▸ **WHAT IS NEEDED**: Nothing but the lines from the one with "the Support section" through the last line of the data should be restated, each word for word.

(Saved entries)
--*--
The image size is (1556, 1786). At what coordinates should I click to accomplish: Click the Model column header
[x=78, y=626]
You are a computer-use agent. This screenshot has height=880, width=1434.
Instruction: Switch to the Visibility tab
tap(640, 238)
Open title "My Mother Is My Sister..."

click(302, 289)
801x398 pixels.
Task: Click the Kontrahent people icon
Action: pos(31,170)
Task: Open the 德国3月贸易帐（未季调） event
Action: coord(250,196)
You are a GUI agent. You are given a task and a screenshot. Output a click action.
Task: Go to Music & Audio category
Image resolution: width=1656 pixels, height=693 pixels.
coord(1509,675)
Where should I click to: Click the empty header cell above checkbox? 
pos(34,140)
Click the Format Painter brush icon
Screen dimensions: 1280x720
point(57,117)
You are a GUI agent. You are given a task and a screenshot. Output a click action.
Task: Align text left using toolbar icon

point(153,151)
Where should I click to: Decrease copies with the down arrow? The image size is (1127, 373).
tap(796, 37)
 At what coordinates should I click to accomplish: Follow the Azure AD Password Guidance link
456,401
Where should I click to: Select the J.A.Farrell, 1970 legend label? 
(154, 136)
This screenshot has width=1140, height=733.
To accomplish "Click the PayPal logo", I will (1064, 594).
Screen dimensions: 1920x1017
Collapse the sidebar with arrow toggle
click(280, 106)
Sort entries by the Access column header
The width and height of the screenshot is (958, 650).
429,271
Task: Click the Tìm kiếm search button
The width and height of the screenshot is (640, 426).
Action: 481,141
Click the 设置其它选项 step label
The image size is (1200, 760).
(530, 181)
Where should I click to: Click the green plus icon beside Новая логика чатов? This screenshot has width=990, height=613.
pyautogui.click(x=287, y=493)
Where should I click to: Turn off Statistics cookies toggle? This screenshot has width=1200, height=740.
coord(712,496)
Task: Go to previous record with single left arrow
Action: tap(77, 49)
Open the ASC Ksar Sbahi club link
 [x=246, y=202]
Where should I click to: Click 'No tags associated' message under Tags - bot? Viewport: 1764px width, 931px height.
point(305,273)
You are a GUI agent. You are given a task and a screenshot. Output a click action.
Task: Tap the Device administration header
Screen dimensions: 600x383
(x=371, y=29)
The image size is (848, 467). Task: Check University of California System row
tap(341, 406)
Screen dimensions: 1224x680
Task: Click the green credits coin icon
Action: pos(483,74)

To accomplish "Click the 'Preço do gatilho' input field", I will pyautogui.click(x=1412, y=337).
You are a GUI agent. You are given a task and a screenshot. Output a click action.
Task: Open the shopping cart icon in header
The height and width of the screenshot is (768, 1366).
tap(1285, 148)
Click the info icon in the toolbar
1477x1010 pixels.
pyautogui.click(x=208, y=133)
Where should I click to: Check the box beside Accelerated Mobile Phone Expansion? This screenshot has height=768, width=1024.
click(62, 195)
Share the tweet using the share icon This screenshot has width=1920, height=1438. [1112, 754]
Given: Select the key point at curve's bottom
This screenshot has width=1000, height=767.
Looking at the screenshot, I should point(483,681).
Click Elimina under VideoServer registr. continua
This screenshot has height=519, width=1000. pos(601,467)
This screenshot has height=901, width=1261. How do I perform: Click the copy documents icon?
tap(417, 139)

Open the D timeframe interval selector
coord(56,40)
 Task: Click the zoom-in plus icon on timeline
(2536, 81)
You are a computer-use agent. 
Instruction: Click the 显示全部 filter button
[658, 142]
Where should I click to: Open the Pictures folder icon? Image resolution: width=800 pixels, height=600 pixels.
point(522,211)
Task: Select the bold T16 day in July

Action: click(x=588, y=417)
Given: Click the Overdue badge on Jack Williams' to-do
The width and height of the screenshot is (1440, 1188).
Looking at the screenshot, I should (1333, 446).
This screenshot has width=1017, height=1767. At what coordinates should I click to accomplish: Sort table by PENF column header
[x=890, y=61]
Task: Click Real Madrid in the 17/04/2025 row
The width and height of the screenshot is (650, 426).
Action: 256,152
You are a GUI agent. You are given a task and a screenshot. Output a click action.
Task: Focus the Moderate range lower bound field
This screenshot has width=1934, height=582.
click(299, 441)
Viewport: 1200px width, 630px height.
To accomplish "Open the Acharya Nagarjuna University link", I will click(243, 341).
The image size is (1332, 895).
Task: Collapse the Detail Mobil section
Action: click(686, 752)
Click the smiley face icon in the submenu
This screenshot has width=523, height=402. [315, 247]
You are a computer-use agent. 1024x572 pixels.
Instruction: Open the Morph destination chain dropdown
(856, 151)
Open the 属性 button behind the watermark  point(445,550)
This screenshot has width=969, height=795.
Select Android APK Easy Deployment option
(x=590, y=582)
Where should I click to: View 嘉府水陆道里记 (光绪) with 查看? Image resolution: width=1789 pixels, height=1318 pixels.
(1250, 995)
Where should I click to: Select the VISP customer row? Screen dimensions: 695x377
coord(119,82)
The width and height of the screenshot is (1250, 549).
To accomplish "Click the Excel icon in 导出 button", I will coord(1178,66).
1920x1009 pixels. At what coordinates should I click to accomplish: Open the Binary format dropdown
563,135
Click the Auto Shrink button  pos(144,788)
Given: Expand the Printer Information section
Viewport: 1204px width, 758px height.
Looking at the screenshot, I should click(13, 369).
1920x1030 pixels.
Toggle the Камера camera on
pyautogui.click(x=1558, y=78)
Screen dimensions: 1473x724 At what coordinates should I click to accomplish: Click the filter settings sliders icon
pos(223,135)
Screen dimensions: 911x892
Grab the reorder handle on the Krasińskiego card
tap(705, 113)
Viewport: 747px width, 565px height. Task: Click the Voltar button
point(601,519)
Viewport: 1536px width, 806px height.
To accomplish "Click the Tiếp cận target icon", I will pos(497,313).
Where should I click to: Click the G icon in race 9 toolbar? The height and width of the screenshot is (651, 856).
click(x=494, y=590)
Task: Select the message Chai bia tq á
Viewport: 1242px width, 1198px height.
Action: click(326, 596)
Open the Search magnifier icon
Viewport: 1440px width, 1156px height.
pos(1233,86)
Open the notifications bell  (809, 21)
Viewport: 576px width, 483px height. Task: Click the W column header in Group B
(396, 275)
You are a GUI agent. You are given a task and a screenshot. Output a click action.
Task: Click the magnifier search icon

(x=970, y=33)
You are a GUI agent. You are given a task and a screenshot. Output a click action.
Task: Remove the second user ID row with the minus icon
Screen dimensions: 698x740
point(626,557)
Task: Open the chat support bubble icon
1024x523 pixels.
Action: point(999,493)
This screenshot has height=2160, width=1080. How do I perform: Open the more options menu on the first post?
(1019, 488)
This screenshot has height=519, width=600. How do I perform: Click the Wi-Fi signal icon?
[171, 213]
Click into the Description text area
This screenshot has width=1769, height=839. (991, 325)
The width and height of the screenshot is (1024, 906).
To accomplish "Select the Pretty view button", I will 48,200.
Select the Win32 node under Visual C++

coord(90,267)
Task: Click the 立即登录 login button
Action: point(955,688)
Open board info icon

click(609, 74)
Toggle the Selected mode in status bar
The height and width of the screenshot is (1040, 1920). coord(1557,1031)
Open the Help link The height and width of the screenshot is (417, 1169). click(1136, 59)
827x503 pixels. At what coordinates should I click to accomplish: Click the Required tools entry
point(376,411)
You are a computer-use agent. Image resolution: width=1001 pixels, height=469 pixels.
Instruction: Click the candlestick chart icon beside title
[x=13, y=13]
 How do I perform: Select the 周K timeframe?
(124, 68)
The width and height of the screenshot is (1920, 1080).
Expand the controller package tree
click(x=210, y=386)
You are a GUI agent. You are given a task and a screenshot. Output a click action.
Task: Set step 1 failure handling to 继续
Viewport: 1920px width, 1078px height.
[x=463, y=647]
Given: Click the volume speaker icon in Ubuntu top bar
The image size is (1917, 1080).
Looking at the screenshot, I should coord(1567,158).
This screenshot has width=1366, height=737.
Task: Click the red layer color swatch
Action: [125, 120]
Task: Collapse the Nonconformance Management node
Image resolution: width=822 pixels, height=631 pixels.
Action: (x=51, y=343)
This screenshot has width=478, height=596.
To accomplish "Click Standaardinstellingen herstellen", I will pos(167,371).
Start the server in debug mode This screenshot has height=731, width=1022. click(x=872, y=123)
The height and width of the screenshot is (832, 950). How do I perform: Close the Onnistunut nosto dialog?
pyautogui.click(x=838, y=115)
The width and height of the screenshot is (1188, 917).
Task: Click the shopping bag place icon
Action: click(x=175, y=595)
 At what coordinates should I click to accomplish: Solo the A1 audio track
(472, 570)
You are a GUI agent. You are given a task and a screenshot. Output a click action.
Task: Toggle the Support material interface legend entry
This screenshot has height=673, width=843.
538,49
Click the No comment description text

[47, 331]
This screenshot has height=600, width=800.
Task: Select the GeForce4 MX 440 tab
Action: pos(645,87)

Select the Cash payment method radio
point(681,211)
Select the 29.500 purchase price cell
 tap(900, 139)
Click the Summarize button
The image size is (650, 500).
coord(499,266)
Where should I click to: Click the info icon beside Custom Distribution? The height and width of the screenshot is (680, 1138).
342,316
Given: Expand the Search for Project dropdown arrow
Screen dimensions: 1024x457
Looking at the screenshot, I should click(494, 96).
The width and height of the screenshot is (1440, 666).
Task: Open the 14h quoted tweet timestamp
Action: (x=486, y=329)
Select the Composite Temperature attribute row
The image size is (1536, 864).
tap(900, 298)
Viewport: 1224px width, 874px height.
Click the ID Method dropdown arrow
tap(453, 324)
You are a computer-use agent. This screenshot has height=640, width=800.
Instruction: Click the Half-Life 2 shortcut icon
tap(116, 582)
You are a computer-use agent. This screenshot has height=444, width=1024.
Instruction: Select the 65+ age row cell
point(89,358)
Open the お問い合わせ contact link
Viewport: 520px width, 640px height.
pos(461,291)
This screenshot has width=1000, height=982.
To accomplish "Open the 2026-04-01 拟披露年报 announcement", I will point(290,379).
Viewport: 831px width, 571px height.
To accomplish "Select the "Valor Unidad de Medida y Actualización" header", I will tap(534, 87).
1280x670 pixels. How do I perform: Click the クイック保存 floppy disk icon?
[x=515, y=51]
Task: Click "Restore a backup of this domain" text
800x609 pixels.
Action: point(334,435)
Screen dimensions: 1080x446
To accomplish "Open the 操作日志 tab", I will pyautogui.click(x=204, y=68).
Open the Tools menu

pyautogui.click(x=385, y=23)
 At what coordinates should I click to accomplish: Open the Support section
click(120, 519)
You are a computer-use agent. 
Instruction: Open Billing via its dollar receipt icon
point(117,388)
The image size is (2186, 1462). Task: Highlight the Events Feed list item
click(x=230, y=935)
--*--
▸ **RESPONSE**:
 At what coordinates should I click to accomplish: Open the Support section
click(120, 519)
You are a computer-use agent. 
Instruction: Open Billing via its dollar receipt icon
point(117,388)
The image size is (2186, 1462). Task: Highlight the Events Feed list item
click(x=230, y=935)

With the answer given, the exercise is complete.